„Tolerancja, we współczesnym świecie, coraz bardziej równoznaczna jest z obojętnością i staje się idolem cywilizowanego społeczeństwa” – oznajmił szef Synodalnego Wydziału Informacyjnego Patriarchatu Moskiewskiego Władimir Legojda.
„Tolerancja staje się jednym z idoli współczesnego społeczeństwa i rozumiana jest jako postawa obojętności wobec drugiego człowieka. Oskarżenie o nietolerancję jest jednym z najcięższych oskarżeń w cywilizowanym świecie” – powiedział przedstawiciel patriarchatu moskiewskiego. Zacytował słowa Krzysztofa Zanussiego: „Tolerancja bez miłości – to obojętność”.
Według Legojdy problemy istniejące w wielokulturowym europejskim społeczeństwie wynikają z odwracania się Europy od swoich korzeni chrześcijańskich. Napięcia powstają nie między wiernymi różnych religii, ale między zsekularyzowanym społeczeństwem a przedstawicielami różnych religii. W związku z tym wskazał na „unikalność rosyjskiego doświadczenia”, gdzie na przestrzeni wieków pokojowo koegzystują ze sobą islam i prawosławie.

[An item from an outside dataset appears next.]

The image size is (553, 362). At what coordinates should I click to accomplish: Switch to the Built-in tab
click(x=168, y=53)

Odrzucił twierdzenia o agresywnej ekspansji islamu w Europie. Sprzeciwił się mieszaniu motywów religijnych z samą religią, islamu z terroryzmem. Według niego motywacje religijne terrorystów nie pokrywają się z systemem moralnym islamu.

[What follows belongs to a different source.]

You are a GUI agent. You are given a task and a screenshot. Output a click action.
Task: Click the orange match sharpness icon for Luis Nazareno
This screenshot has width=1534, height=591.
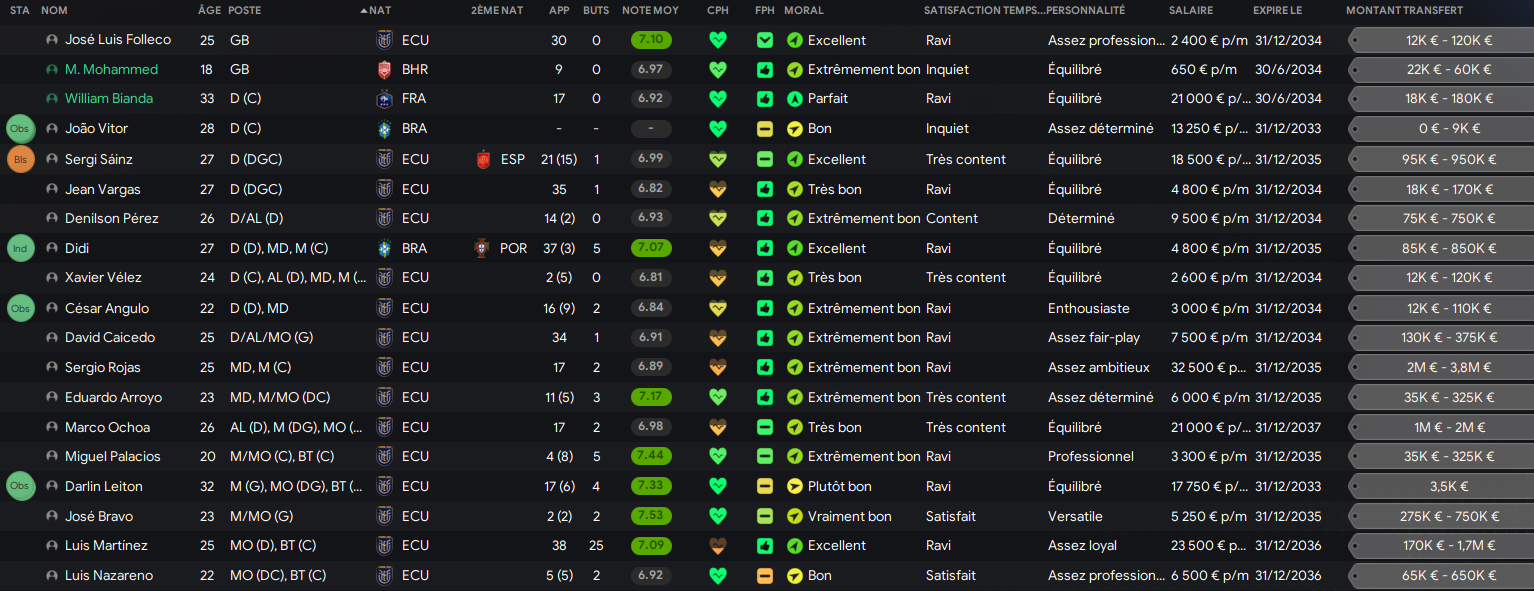[765, 576]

Władimir Legojda przypomniał, że kiedy na posiedzeniu Grupy Roboczej Rady Europy w Macedonii postulował wykluczenie z życia społecznego możliwości bezkarnego obrażania uczuć religijnych, w odpowiedzi usłyszał: „Trzeba się do tego przyzwyczaić i znosić”.
Przedstawiciel patriarchatu moskiewskiego uważa, że „współcześni twórcy prawa o wolności człowieka zapomnieli, że każda osoba ma swoje pochodzenie, tradycje i uczucia”.
Kościół z tym walczył, ale jak widać ta walka nie była do końca wygrana.
W ostatnich latach także w tej dziedzinie pojawia się we mnie mnóstwo pytań i wątpliwości...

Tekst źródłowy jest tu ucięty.